Write Stronger Sentences Using Trick 2-3

In six semesters as an English majors, this is the best I’ve learned: When in doubt, put the best part of a sentence at the end, the next best part at the beginning, and the rest in the middle. So, in ascending order, it’s 2, then 3, then 1.

What’s the best part? This probably sounds the best. This might be what you need. It could be the most specific or surprising word.

This can only be the “best snippet” in the context of the rest of the proposal. In his book How to Write a Sentence, Stanley Fish praises this introductory line from a student essay:

I was already on the second floor when I heard about the box.

The “box” itself is a commonplace expression, but this is what gives it so much strength here. By the time you read When I Heard About, you’ll be more ready for an ending like “Mother’s Death” or “Explosion”. No, it’s a box! Box! What’s in this box !?

Most of the sentences you write will not be parsed this way. The 2-3-1 structure works best on initial lines. Like the first line of One Hundred Years of Solitude :

Many years later, faced with execution, Colonel Aureliano Buendía had to remember that distant afternoon when his father took him in search of ice.

Or the introductory line of Beloved :

124 was vicious.

Every part of the 2-3-1 rule is flexible because it is not a rule.
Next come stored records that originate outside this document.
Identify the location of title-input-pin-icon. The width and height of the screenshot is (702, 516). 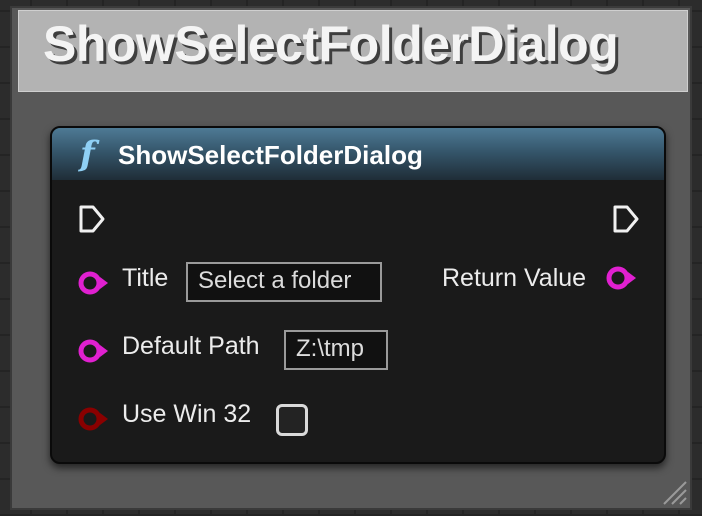
(94, 283).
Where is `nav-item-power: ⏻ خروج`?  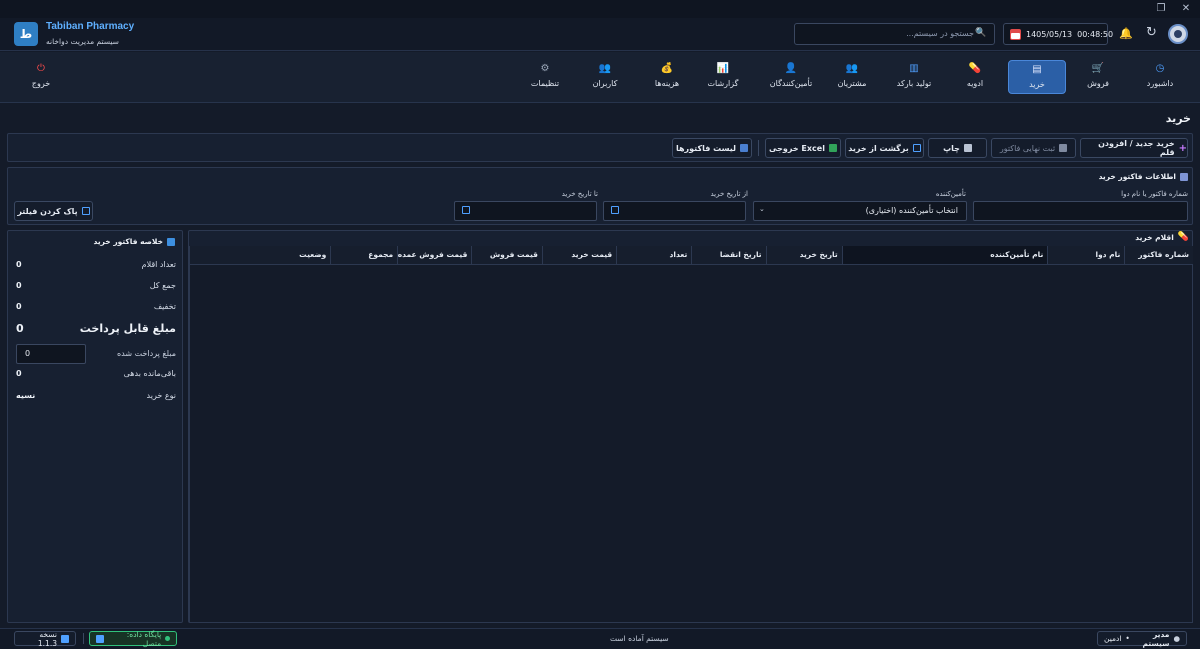 nav-item-power: ⏻ خروج is located at coordinates (41, 77).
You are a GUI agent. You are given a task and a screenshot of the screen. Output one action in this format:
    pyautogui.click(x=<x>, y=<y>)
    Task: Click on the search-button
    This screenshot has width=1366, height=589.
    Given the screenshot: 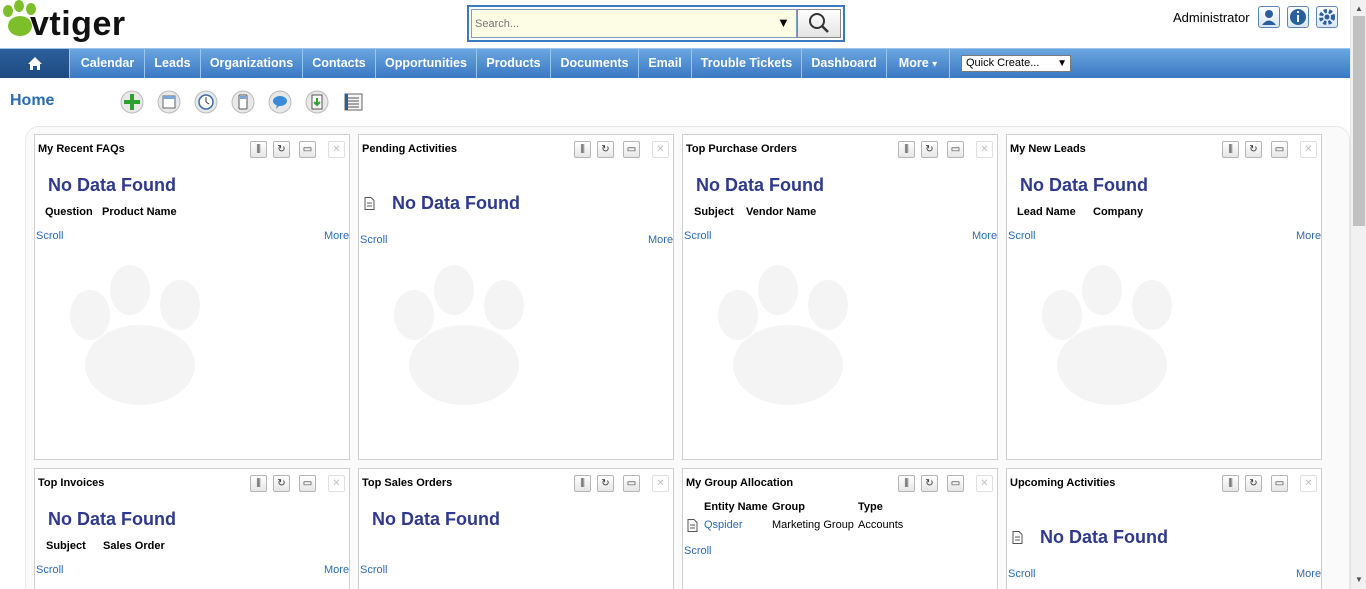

The best comes first. The best passage can be used to form a whole sentence. And if the proposal already works, don’t break it just to match the pattern. The Dawn Traveler’s opening line goes 3-2-1:

There was a boy named Eustace Clarence Scrubbe, and he almost deserved it.

Sometimes the main thing is to break the rules. The opening line of The Bell Jar is a 2-1-3 arc:

It was a strange, sultry summer when the Rosenbergs were electrocuted and I didn’t know what I was doing in New York.

Of course, by now you disagree with at least one of these examples, because it is all subjective, finicky and a little fake. The least interesting part of the sentence may be related to the presentation of the story or essay, or to setting the tone. You may find a good reason to structure your proposal differently. That’s okay too! It’s just helpful – if I can add another nagging caveat – to think carefully about how you organize your thoughts at the sentence level.

But sometimes the 2-3-1 rule should be taken literally. Try this whenever you pause while completing a sentence, or when you wonder why your brilliant thoughts are crumbling. Then write another sentence and try again.